- TO DO: Go through the entries below. Copy out every line that contains "Product".

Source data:

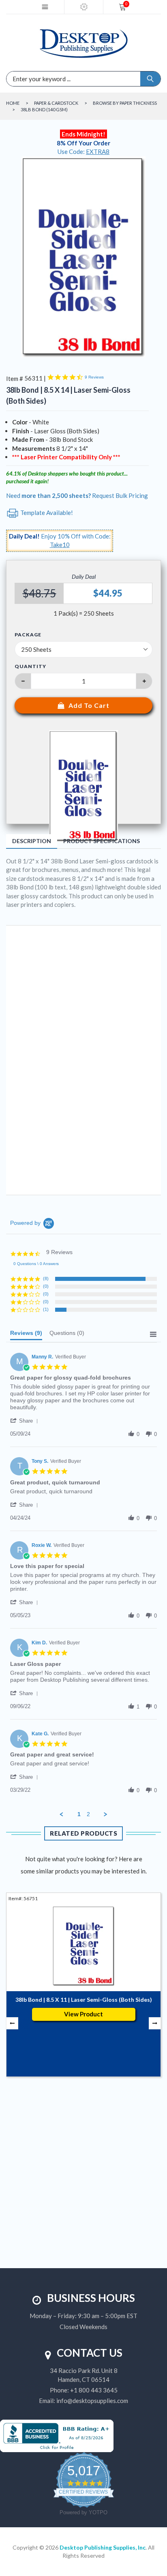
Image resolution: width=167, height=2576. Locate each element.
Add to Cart (89, 705)
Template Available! (46, 512)
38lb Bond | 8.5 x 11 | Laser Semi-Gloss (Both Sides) (83, 1999)
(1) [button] (46, 1309)
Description (31, 840)
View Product (83, 2014)
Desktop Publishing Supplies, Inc (103, 2547)
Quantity (30, 666)
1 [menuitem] (79, 1814)
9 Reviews (94, 377)
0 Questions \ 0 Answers (36, 1263)
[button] (25, 1420)
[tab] (26, 1335)
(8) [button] (46, 1278)
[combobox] (47, 78)
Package (28, 634)
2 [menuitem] (88, 1814)
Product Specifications (101, 840)
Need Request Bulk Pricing (77, 495)
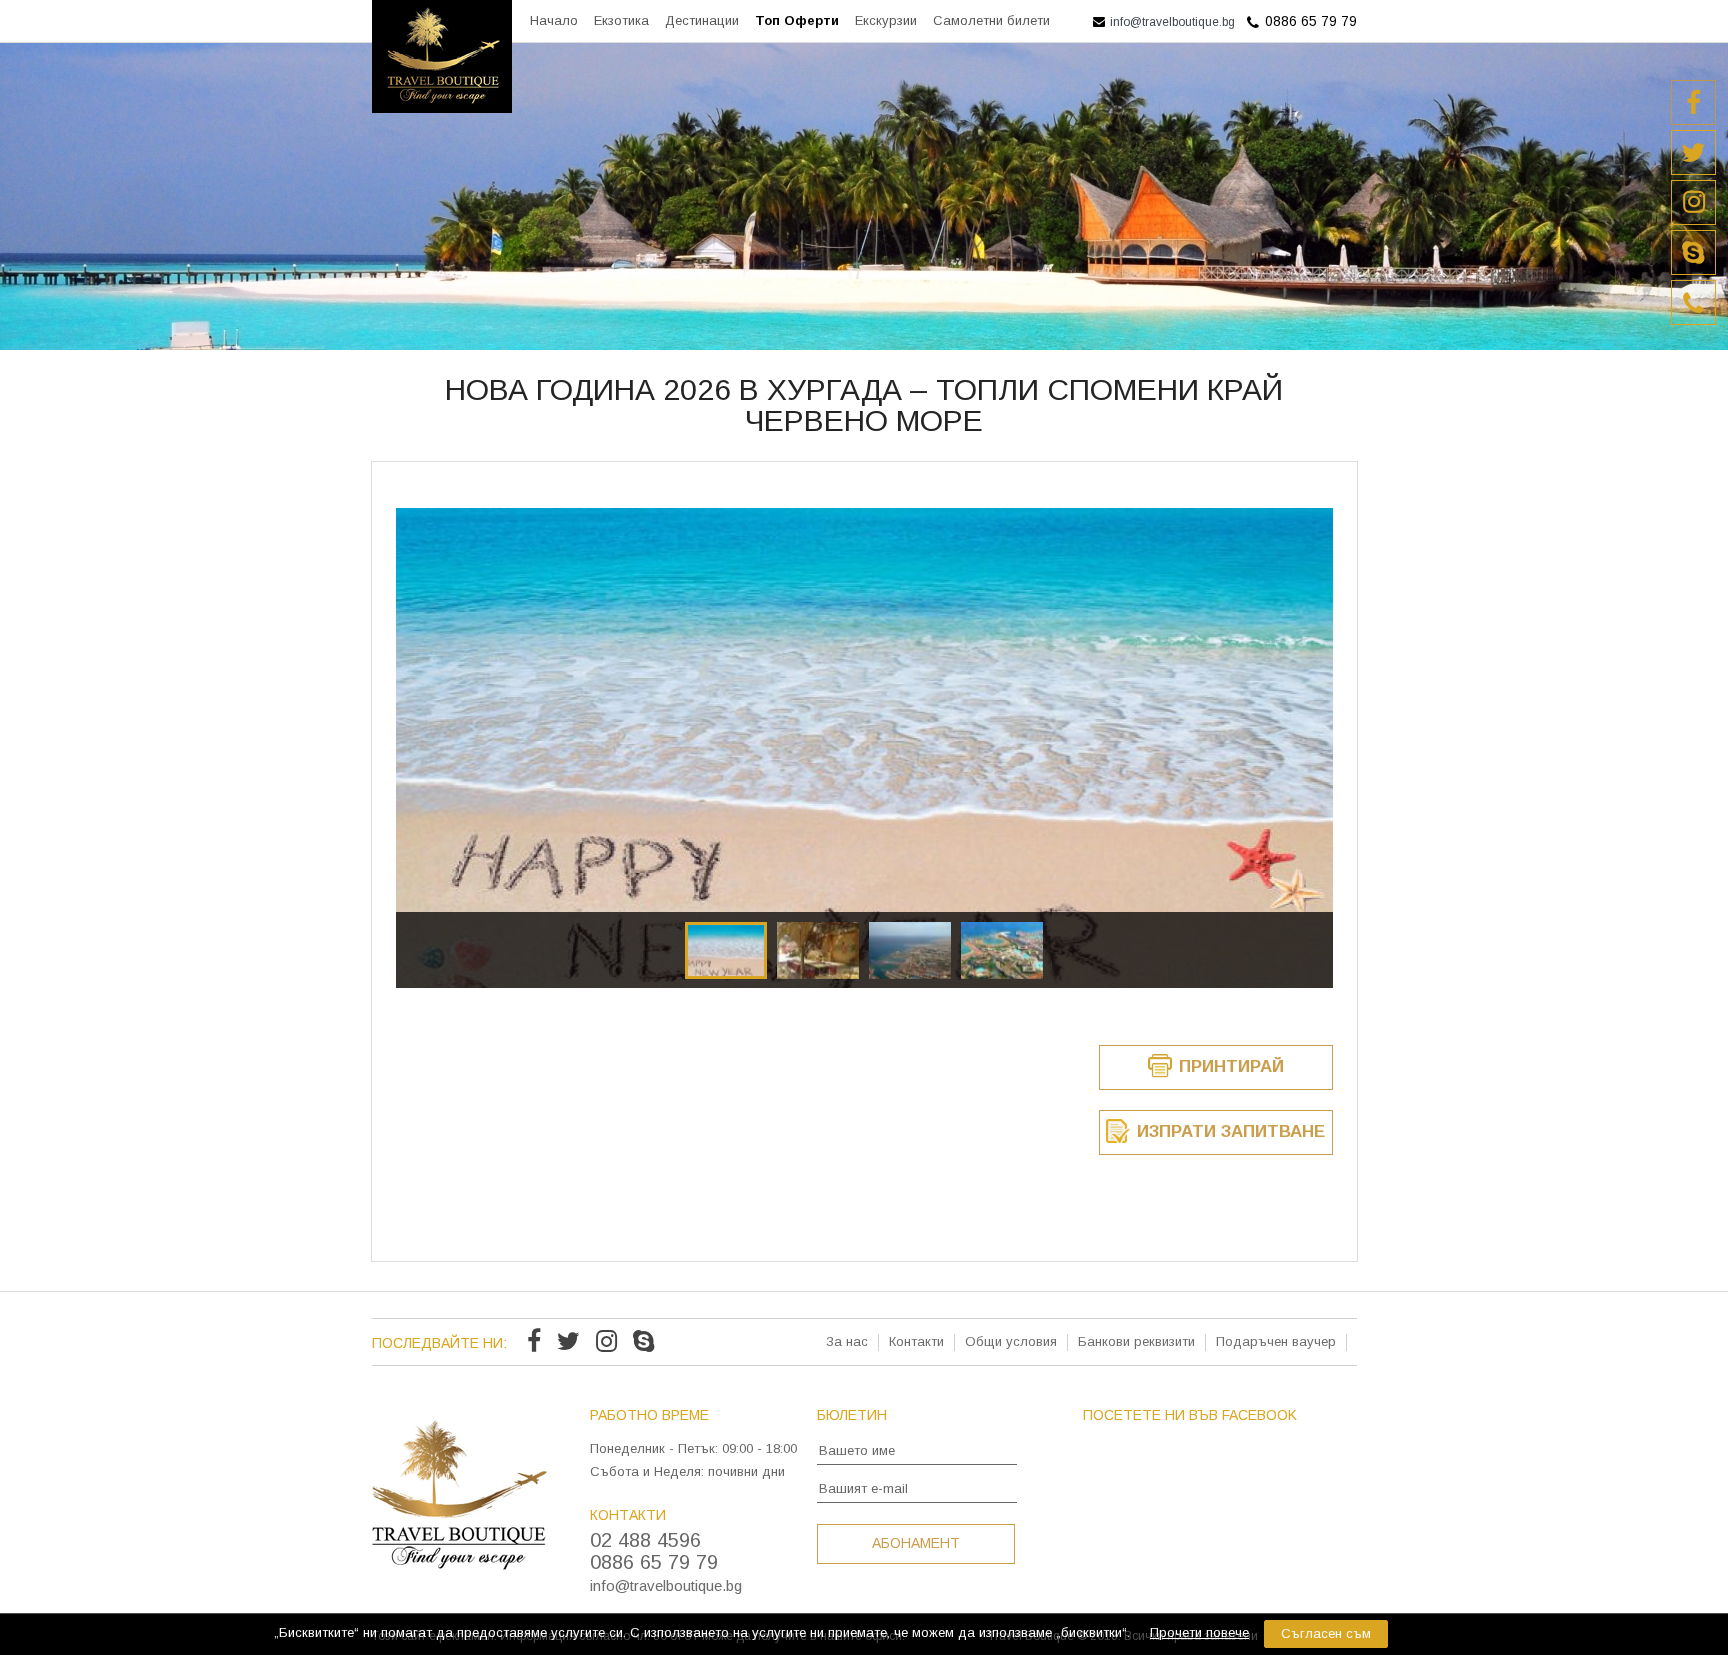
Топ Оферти (797, 20)
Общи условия (1011, 1341)
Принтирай (1229, 1066)
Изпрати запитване (1228, 1131)
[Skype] (643, 1344)
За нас (847, 1341)
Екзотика (621, 20)
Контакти (916, 1341)
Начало (554, 20)
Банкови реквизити (1136, 1341)
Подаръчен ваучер (1276, 1341)
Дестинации (702, 20)
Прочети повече (1199, 1632)
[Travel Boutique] (442, 107)
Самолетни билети (991, 20)
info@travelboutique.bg (1171, 22)
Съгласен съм (1326, 1633)
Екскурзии (886, 20)
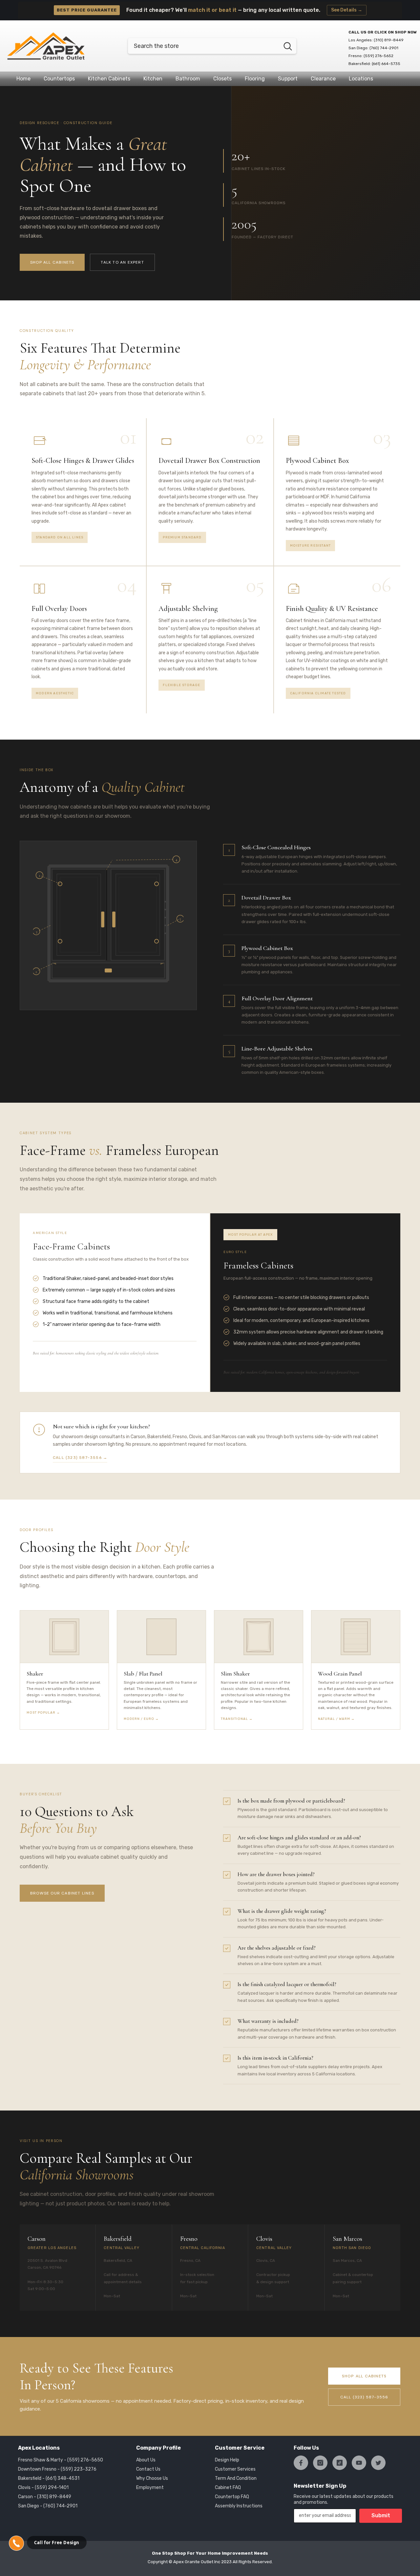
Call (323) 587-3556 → (80, 1457)
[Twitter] (378, 2463)
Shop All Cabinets (52, 262)
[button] (16, 2543)
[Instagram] (320, 2463)
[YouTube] (359, 2463)
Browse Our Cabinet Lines (62, 1893)
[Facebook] (301, 2463)
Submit (380, 2515)
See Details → (346, 10)
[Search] (212, 46)
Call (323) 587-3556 (364, 2397)
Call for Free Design (56, 2542)
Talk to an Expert (122, 262)
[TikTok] (339, 2463)
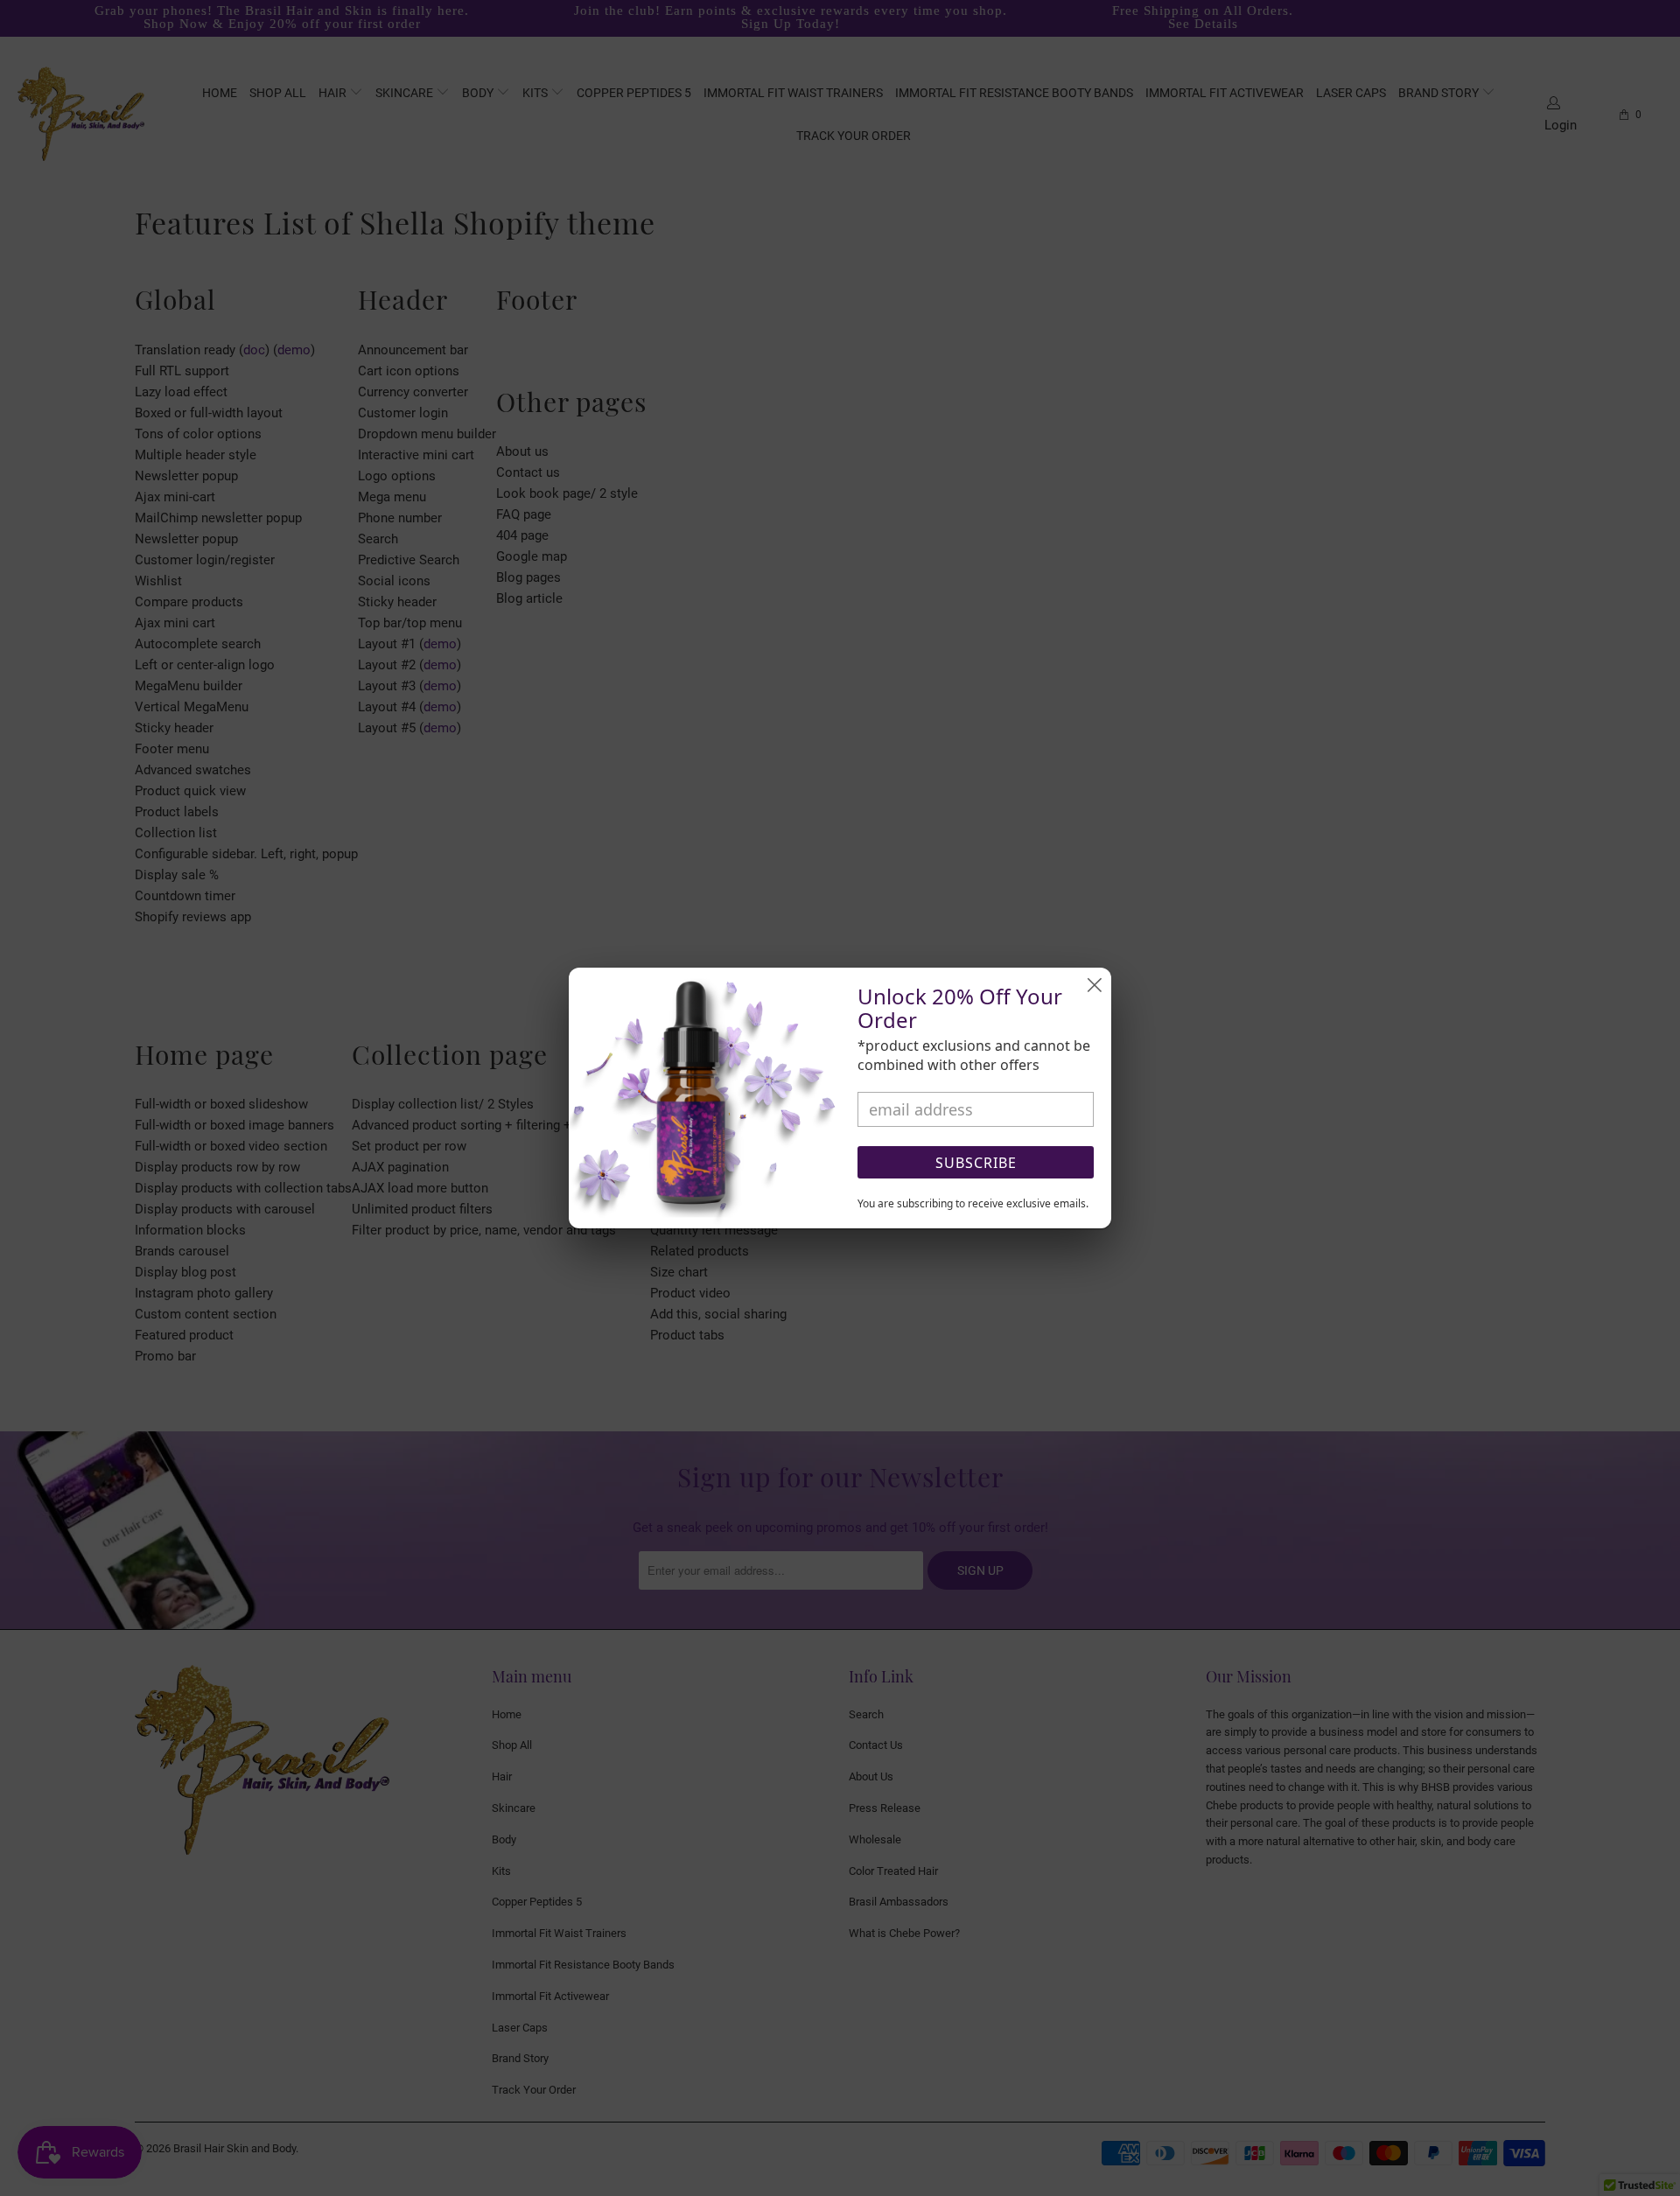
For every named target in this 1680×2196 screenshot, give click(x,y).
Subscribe (976, 1162)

- FINISHED EXERCISE:
View Product (83, 2014)
Product Specifications (101, 840)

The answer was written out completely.